Protecting Florida’s older residents has been a priority.
As the outer bands of Hurricane Dorian began lashing the Florida coast on Tuesday, a woman raced to pick up her mother-in-law at a retirement community, where the elevator was about to be shut down. The staff of a nursing home packed up more than 200 residents, as well as the supplies they might need: cases of water, air mattresses and board games. At another center, residents were evacuated in specialty ambulances, rented motor coaches and private vehicles.
Across the state, a scramble was underway to move older Floridians to safer ground as a weakened but still dangerous Hurricane Dorian threatened the state’s Atlantic coast.
The last major storm to hit the state was foremost in officials’ minds. When Hurricane Irma came ashore two years ago, a dozen patients died after a nursing home in Hollywood, Fla., lost air-conditioning. The tragedy prompted new regulations and an acknowledgment that evacuation orders were not enough to protect the state’s large older population. No state has more retirees than Florida, where they make up one-fifth of the population, according to the AARP.
[Read more about how Florida has prepared its older residents for Hurricane Dorian.]
A new state law requires backup generators and enough fuel to maintain comfortable temperatures at nursing homes and assisted living centers, a mandate first tested last year, when Hurricane Michael struck the Florida Panhandle. Last week, four nursing home workers were charged in the Hurricane Irma deaths, which were ruled homicides.
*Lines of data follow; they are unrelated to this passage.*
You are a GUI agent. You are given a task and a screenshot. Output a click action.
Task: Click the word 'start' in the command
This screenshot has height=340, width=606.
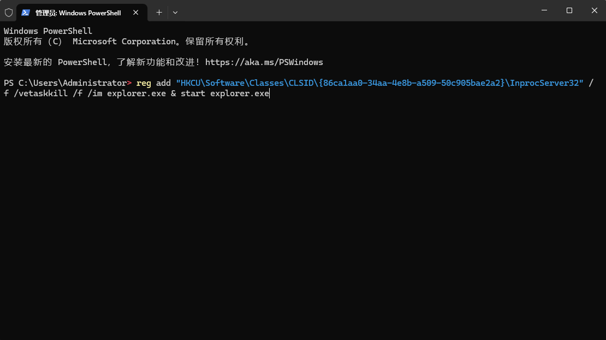tap(193, 93)
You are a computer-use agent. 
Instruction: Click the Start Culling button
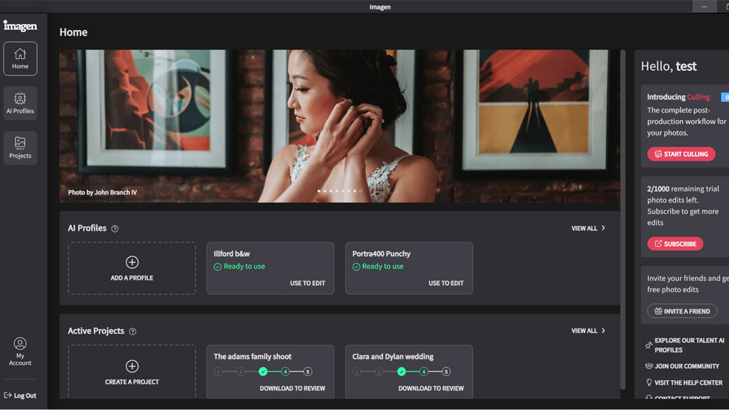click(681, 154)
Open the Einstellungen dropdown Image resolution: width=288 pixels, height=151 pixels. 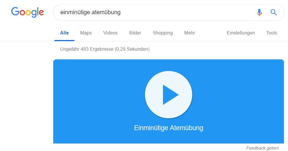241,33
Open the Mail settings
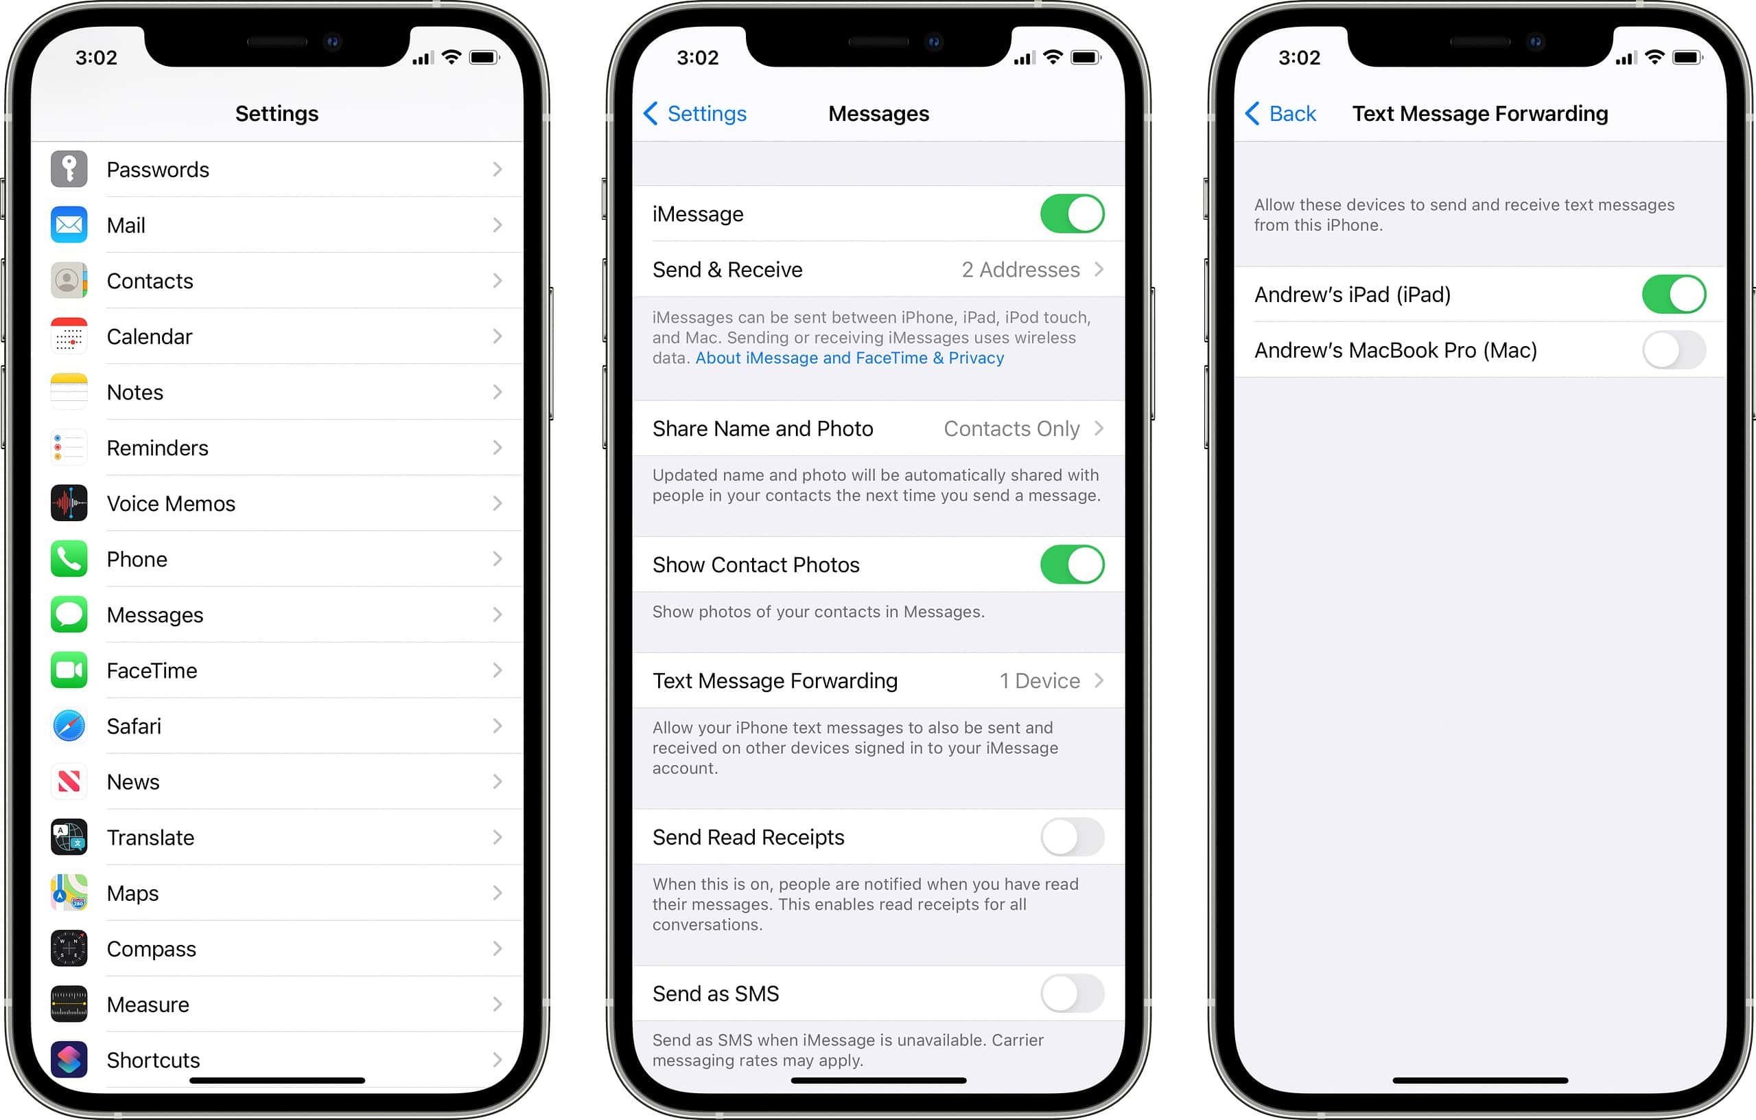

Some 190,000 people live in Florida nursing homes and assisted living centers, most of them in the state’s southeastern tip. Patrick Manderfield, a spokesman for the state’s Agency for Health Care Administration, said on Monday that all but 42 of the state’s 3,062 licensed assisted living centers had an on-site generator. Five centers had emergency plans to evacuate “if needed,” he said in an email.
Nursing homes, which tend to be larger and have more beds than assisted living centers, are a different story. Reuters reported on Friday that some nursing homes were still waiting for temporary generators, though a state website suggested that they might have all been supplied by Monday afternoon. The Miami Herald reported last week that nearly 60 percent of the state’s 687 nursing homes did not yet have enough power backup.